Pathway enrichment analysis
Gene Ontology enrichment analysis was performed using clusterProfiler v4.14.6 with org.Hs.eg.db annotation. Biological process terms were tested using over-representation analysis with Benjamini-Hochberg correction (p-value cutoff 0.05, q-value cutoff 0.2). Gene Set Enrichment Analysis was performed on pre-ranked gene lists using gseGO (minimum gene set size 10, maximum 500, p-value cutoff 0.05).
Cytotoxic potential scoring
Cytotoxic capacity was quantified using AUCell v1.28.0 with a curated gene signature (GZMA, GZMB, GZMH, GZMK, GZMM, PRF1, GNLY, NKG7, CTSW, CST7). Area under the curve scores were computed using the top 5% of ranked genes per cell and compared across CD8 + T cell subsets.
Cell-cell communication inference
Intercellular communication networks were reconstructed using CellChat v2.2.0 with the CellChatDB.human ligand-receptor database. Analysis was performed separately for ARIA+ and ARIA− conditions. Communication probabilities were calculated for each ligand-receptor pair between cell type pairs, with filtering requiring ≥10 cells per group. Pathway-level communication strengths were aggregated and compared between conditions.
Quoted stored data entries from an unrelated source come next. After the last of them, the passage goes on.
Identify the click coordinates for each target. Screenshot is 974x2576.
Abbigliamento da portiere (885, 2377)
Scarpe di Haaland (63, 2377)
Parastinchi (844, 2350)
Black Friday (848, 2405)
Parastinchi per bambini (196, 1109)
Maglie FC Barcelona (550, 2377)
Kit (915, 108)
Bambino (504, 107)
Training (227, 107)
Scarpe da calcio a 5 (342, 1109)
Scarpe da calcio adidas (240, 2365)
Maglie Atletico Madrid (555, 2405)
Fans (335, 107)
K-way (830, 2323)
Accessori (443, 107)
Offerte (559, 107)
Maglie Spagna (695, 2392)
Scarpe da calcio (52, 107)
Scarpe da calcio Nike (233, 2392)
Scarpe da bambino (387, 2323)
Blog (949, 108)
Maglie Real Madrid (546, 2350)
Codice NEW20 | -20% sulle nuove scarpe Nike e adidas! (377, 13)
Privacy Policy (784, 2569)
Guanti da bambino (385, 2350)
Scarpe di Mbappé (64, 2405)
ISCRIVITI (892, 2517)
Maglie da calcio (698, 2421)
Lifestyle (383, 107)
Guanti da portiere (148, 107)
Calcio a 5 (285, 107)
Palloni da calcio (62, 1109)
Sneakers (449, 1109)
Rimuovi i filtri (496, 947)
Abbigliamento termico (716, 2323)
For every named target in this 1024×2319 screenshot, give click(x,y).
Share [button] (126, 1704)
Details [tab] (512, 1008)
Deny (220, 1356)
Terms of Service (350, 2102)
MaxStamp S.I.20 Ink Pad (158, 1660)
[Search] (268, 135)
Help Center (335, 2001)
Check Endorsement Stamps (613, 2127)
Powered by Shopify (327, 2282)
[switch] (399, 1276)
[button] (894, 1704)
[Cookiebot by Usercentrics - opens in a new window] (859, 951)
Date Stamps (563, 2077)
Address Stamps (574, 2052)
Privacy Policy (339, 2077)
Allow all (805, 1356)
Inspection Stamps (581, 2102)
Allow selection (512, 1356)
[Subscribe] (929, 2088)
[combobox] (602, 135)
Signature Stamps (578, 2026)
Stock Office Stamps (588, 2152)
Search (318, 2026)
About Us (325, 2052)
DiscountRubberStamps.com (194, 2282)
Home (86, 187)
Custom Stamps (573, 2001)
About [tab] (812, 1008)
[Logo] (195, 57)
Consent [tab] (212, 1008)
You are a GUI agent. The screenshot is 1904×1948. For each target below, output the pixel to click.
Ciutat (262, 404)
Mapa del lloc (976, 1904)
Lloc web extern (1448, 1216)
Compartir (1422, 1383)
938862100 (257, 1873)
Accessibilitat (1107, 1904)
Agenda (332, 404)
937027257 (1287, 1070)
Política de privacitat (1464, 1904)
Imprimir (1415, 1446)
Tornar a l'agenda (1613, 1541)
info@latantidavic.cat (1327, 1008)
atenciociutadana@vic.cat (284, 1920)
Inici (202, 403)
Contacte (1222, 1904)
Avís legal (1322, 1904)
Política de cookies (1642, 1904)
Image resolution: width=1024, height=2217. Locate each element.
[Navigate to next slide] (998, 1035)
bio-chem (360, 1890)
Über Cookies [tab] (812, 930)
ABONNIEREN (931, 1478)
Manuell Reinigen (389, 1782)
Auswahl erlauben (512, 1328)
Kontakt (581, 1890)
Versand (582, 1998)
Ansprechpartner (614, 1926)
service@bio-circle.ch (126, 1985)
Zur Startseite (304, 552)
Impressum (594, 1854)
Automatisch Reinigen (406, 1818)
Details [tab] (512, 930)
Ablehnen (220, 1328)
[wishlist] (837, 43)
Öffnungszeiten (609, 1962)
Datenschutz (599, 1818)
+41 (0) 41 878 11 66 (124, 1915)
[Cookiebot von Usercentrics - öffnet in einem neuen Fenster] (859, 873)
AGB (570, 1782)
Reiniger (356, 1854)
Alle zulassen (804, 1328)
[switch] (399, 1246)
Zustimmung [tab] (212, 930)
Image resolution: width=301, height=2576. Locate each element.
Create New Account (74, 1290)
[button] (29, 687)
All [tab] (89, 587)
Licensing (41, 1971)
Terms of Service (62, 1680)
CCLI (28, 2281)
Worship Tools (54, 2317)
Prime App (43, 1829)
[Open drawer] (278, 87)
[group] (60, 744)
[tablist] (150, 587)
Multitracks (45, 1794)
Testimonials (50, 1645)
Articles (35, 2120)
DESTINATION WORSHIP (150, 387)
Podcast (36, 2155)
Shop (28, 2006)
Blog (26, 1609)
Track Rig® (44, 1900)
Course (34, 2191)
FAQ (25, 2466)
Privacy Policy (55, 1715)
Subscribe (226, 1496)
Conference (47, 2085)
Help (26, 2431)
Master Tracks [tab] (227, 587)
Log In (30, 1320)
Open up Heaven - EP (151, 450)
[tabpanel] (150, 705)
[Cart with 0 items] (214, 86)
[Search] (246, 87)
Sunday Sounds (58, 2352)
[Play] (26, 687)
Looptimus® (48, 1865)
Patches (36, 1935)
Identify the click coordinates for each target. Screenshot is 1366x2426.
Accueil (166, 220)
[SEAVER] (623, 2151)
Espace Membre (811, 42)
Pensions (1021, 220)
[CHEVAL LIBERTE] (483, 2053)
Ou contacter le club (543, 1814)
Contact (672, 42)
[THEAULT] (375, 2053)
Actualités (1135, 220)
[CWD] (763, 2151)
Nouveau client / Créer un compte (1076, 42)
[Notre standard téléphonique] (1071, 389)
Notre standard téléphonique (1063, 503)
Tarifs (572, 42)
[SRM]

Pseudotime trajectory inference
CD8 + T cell differentiation trajectories were reconstructed using Slingshot v2.14.0 implemented through SCP v0.5.6. Lineages were inferred in the integrated low-dimensional space using cell type annotations as constraints. Dynamic gene expression patterns were identified along pseudotime using 200 highly variable genes.
Gene regulatory network analysis
Cell type-specific gene regulatory networks were constructed using CellOracle v0.20.0 with the human promoter-based reference network from the CellOracle database. After random downsampling to 20,000 cells, principal component analysis was performed with automatic selection of informative components. K-nearest neighbor imputation was applied (k = 2.5% of total cells) with balanced sampling. Cell type-specific networks were constructed (α = 10) and predictive models fitted for perturbation simulation. Gene knockout simulations were performed by setting target expression to zero with 3 propagation steps. Vector field analysis used 200 nearest neighbors for transition probability estimation.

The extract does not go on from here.